# Natural Sexual Boosters



## Just Wondering (Dec 20, 2011)

Ladies,I would like to know if anybody has had any suscess with all the sexual products that promise results like Femtia,Provestra,Her solution,My wife is interested in finding a solution to Lack of Desire.Not sure we can find it in a bottle.Maybe a steak dinner and a bottle of wine is a better investment???


----------



## I'mInLoveWithMyHubby (Nov 7, 2011)

I've tried Natural Testosterone a while back. I bought it from Amazon and it certainly did work. It worked a little too well actually. Right now my drive is so high, I can't imagine what that stuff would do to me now.

The product I used is suppose to be all natural. It uses very little testosterone in it and you control how much you apply. It's not cheap, I paid 39.00 for the 4oz container. It does work, but it really kicked in after 2 weeks of usage.

There is a 30 day guarantee, full money refund if she's not happy with the product. 
_Posted via Mobile Device_


----------



## Just Wondering (Dec 20, 2011)

Thanks for your help.Whats the product name???$39.00 is still cheaper than a steak dinner.Just joking. we are trying to resolve the lack of desire problem? She is willing to try somethings.One one the greatest things is she is willing to try to resolve the problem and looking for answers.She went to the family Doctor and he his against any Meds for a cure.He is into more natural things. Thanks for answering


----------



## Bottled Up (Nov 12, 2011)

I'mInLoveWithMyHubby said:


> I've tried Natural Testosterone a while back. I bought it from Amazon and it certainly did work. It worked a little too well actually.


Yeah what was the name of the product, and can you elaborate on what "too well" means?
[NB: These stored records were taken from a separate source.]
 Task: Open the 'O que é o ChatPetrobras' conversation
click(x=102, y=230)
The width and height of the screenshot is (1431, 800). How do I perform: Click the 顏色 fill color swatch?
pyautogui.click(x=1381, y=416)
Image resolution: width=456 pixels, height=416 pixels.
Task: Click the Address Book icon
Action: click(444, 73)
And did you start coming into your own desire naturally without using the testosterone, or do you think the testosterone was a gateway in helping you get back into a routine which helped you start wanting it naturally?


----------



## Jasminaa (Nov 2, 2011)

There are some that are topical creams that you apply directly to the skin, by increasing blood flow it makes the area more sensitive. One of these Cleopatras female response arousal creams from http://www.theadulttoyshop.com is a good idea becuase personally I'm weary of anything indigestible you never know how it will react to you physically. 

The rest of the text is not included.